John Frost Bridge, Arnhem (Image ©Stephen Berridge)

On this day 19th September 1944


The attempts, in the town of Arnhem, to fight through to the British Force holding the northern end of the main road bridge had failed, and the survivors fell back to the little village of Oosterbeek. The units which had been defending the DZ’ s and LZ’s had now moved towards Oosterbeek as well, having been almost overrun trying to defend Landing Zone ‘L’ for the Polish Glider Lift. The first of the many brave attempts by the Royal Air Force to resupply the 1st Airborne Division now took place, flying through an ever increasing anti-aircraft defence that the Germans were moving into position.

Phot of Major David Wallis in uniform

Major David Wallis

Major Wallis' headstone

Major Wallis' grave.

Men of the Campaign:

Major David William WALLIS - 2nd Parachute Battalion, Battalion Second in Command.

Commissioned into the 4th (Territorial) Battalion of the Regiment in July 1939, he was mobilised and served with the Battalion in France and Belgium in 1940.

Returning to the UK he continued to serve with the 4th Battalion until April 1944 when he transferred to the Parachute Regiment. Eventually he was posted to the 2nd Parachute Battalion as its Second in Command.

He had been good friends with Lt-Colonel John Frost, Commanding the 2nd Parachute Battalion, since before the war, and his new commander was delighted to have him as his deputy. Frost regarded Wallis as very gifted and ideal for the post; having set about licking Battalion HQ into shape, while also relieving the Colonel of the worries of parachute and weapons training. At Arnhem Bridge, once Brigadier Lathbury had been declared missing, Frost was asked to assume command of the 1st Parachute Brigade at the Bridge, and so command of the 2nd Battalion was passed to David Wallis.
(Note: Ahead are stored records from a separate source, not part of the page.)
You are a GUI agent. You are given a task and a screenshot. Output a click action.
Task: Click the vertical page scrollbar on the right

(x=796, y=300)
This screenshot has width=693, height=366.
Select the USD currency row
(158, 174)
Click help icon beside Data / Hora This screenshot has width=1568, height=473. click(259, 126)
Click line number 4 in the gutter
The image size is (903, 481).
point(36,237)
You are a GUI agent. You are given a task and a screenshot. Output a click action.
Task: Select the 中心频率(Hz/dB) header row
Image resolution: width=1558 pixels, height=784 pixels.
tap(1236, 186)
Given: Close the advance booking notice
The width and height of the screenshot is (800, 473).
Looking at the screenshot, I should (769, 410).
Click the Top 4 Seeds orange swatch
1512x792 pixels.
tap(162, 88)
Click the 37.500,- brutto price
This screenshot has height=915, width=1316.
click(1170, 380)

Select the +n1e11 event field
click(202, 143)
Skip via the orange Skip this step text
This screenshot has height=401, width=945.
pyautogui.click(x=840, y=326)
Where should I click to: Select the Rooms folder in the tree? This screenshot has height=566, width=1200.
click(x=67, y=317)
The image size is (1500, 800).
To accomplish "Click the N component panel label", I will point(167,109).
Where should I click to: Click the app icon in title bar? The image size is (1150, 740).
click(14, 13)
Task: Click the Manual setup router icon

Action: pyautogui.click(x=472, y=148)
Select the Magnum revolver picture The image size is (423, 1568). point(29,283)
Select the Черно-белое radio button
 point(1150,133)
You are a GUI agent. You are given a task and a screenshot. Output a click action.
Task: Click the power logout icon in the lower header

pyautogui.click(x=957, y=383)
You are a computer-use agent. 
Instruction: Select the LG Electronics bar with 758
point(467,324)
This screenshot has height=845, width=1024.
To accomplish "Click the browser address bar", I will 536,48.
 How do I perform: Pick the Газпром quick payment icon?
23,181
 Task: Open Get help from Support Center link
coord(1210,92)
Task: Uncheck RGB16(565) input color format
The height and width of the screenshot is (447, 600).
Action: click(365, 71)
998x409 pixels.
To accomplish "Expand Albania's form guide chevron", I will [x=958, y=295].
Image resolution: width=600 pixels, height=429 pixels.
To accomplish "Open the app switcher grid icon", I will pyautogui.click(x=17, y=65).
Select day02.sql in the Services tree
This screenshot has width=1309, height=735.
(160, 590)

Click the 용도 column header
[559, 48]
Wallis was killed on the night of 18th September 1944. German troops had overrun two of A Company's outlying positions, and Wallis visited their HQ to see what could be done. As he left the house he was hit in the chest by machine gun fire and died instantly. The shots came from a building defended by sappers of the 9th Field Company. A fellow officer said that Major Wallis was quietly spoken and was not always comprehensible, and so when he was challenged by a sentry, his answer was not heard and he was fired on. Command of the 2nd Battalion passed to Major Tatham Warter.

This blog is part of a series which will be published each day from 17th to 26th September 2021, 77 years on from the day in which the events described happened.

Stephen Berridge has long been a volunteer at Soldiers of Oxfordshire Museum, and has an encyclopedic knowledge of all things Oxf & Bucks Light Infantry - his knowledge has helped us put together a number of our exhibits - most recently a new  Battles display featuring stories from Arnhem..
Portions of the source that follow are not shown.